### Problem requirements:
Express the lines below as a Markdown table with two columns, Row and Line, numbering each row and skipping any blank lines. Keep the pictures out of the table.

Data items:
——————
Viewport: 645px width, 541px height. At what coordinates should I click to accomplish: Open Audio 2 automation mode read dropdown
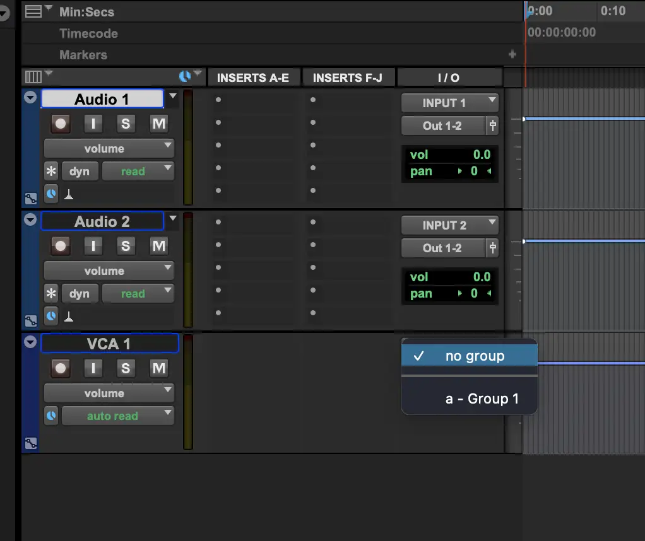point(138,294)
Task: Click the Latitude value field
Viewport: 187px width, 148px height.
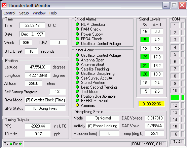Action: [38, 67]
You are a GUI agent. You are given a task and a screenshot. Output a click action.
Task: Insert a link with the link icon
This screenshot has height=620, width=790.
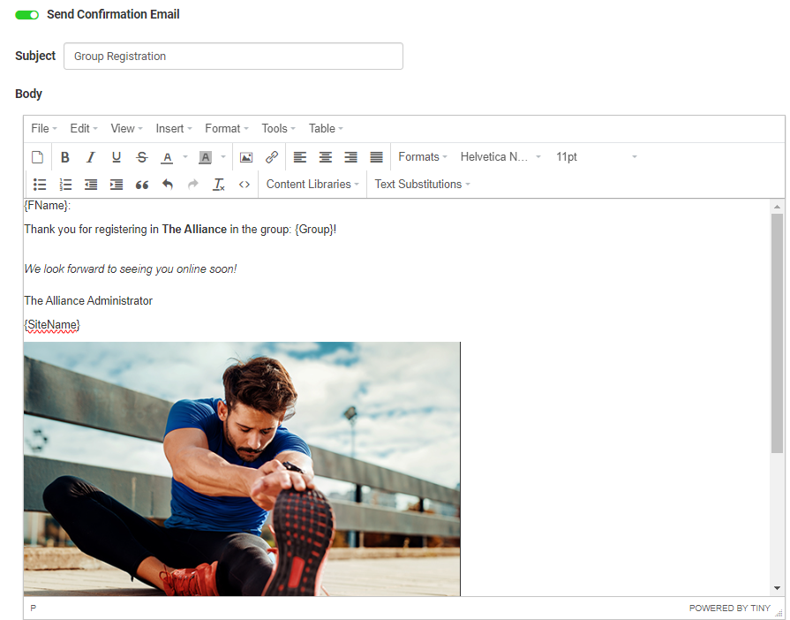(272, 157)
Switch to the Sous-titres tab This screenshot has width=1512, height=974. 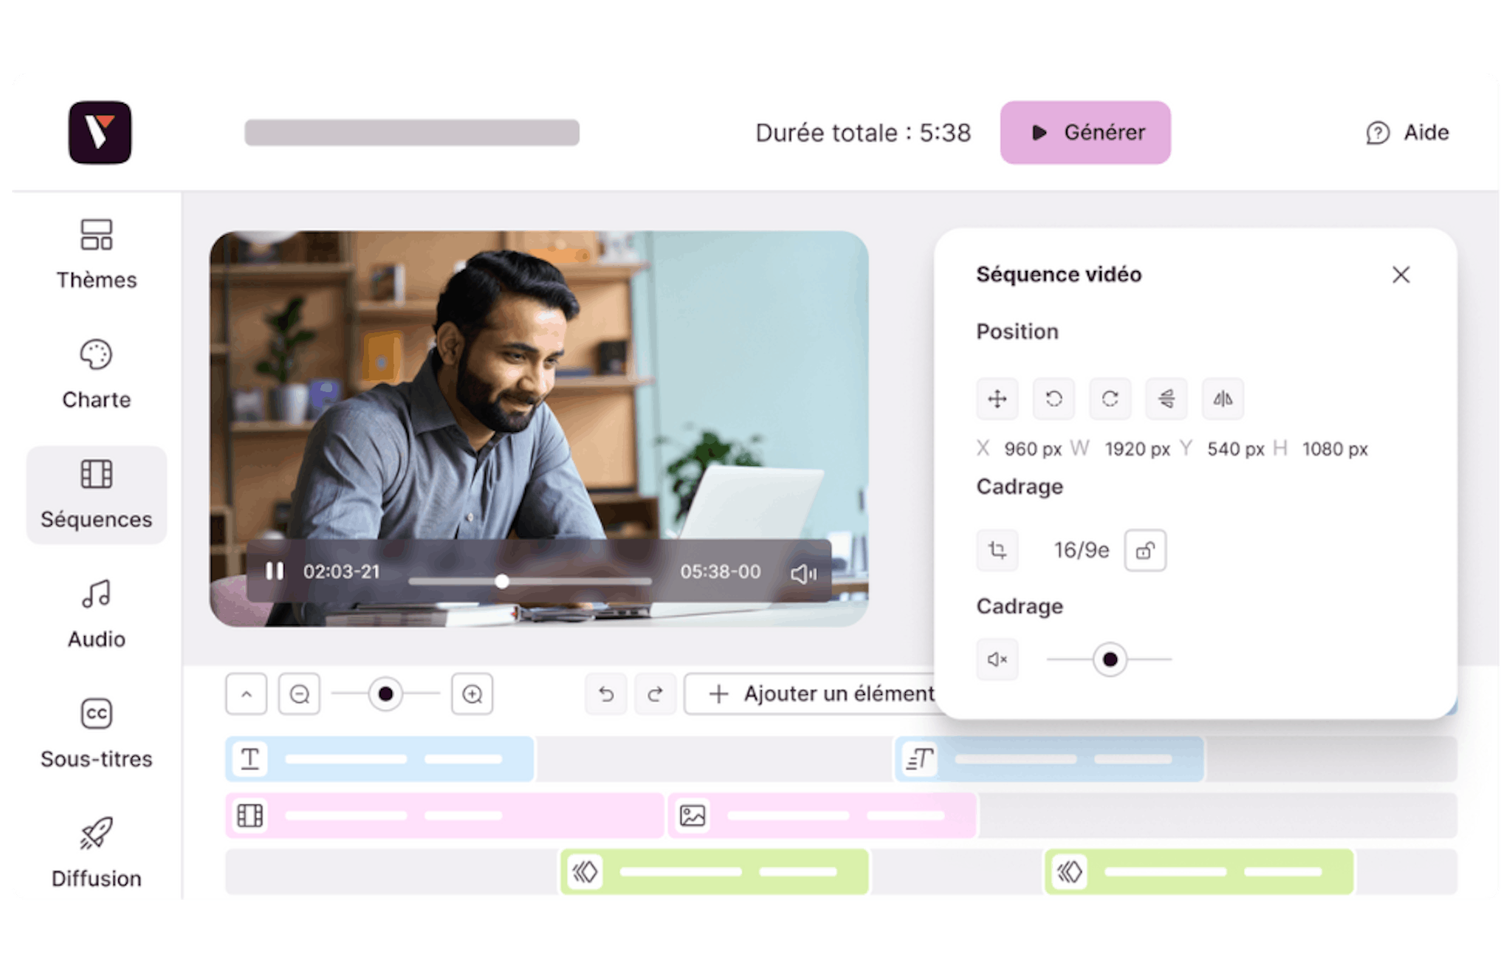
——————
### Right answer:
| Row | Line |
|---|---|
| 1 | Viewport: 645px width, 541px height. At what coordinates should I click to accomplish: Open Audio 2 automation mode read dropdown |
| 2 | point(138,294) |
| 3 | Task: Click the Latitude value field |
| 4 | Viewport: 187px width, 148px height. |
| 5 | Action: [38, 67] |
| 6 | You are a GUI agent. You are given a task and a screenshot. Output a click action. |
| 7 | Task: Insert a link with the link icon |
| 8 | This screenshot has height=620, width=790. |
| 9 | (272, 157) |
| 10 | Switch to the Sous-titres tab This screenshot has width=1512, height=974.  |